L’influenza di Calvin Klein

Dai jeans all’intimo, dal prêt-à-porter ai profumi, Calvin Klein ha dominato il mondo della moda per decenni. Promotore di un glamour essenziale e misurato, Calvin Klein è cresciuto a New York nel Bronx da genitori ebrei emigrati, padre ungherese e madre ucraina di seconda generazione. La casa del suo futuro collega e concorrente Ralph Lauren era a sole tre strade di distanza. Proprio alla mamma ossessionata dal fashion deve la passione per la moda, mentre con la nonna, che aveva un negozio di abbigliamento, fece le prime esperienze con forbici e tessuti.

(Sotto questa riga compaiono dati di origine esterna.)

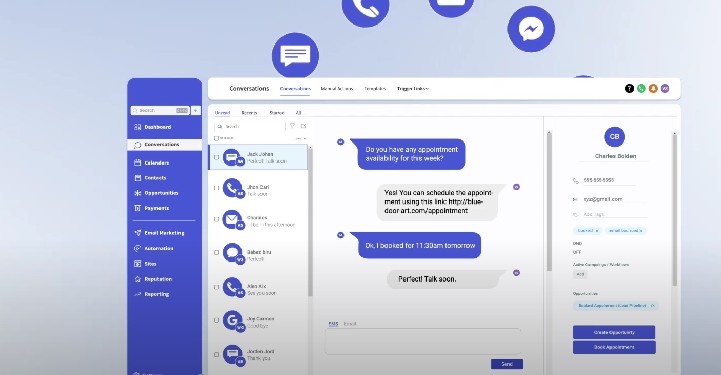Open the orange notifications bell icon

[x=653, y=89]
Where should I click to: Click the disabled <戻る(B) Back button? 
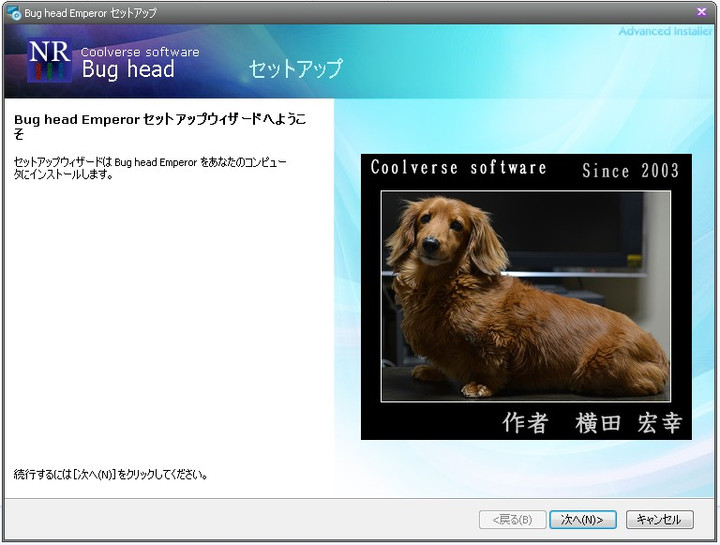tap(513, 520)
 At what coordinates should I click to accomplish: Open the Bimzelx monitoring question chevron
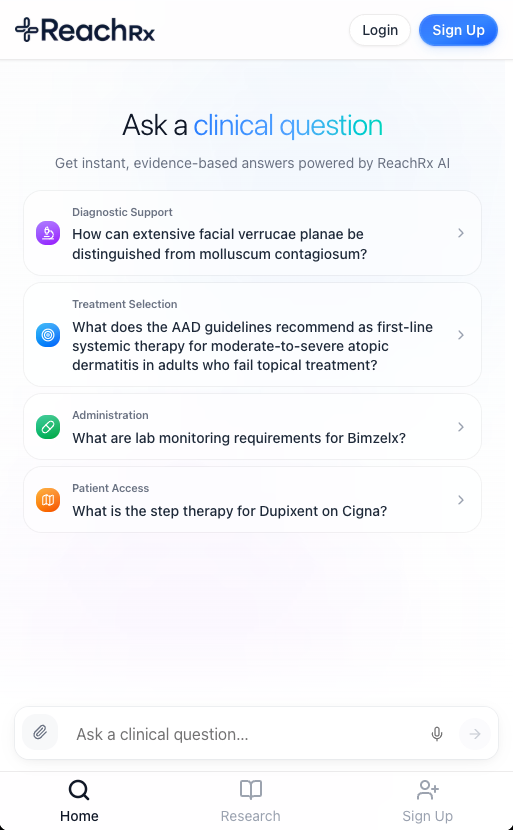pyautogui.click(x=461, y=427)
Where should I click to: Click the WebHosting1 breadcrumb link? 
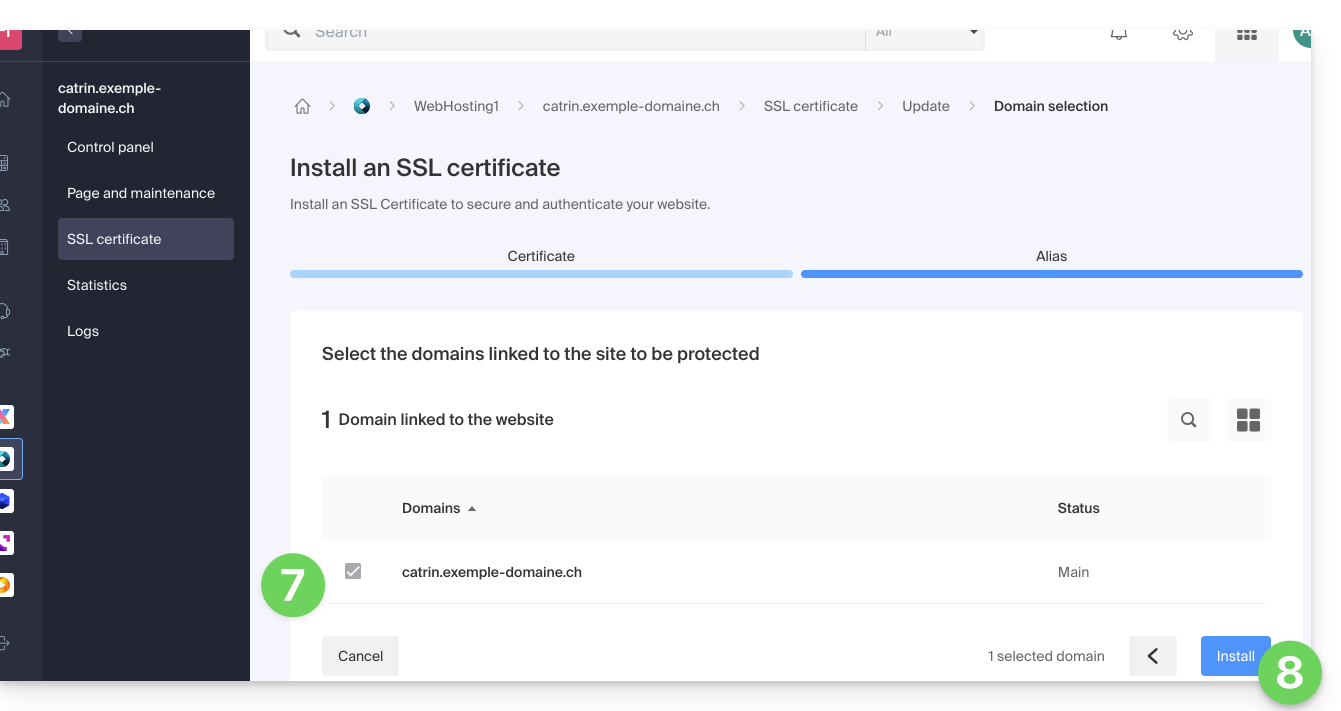[456, 106]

Nel 1968 la fondazione della Calvin Klein Inc., insieme al suo amico d’infanzia Barry Schwartz. A dare slancio ai suoi esordi fu il caso, che sa spesso aprire incredibili opportunità: mentre Calvin e Barry lavoravano in una stanza angusta dello York Hotel, Donald O’Brien, allora vicepresidente del magnificente grande magazzino Bonwit Teller, saliva su un ascensore che si fermò per errore al loro piano. Si imbatté nella loro prima collezione di sei cappotti dal taglio pulito e tre abiti e ne fu colpito: subito un ordine da 50mila dollari.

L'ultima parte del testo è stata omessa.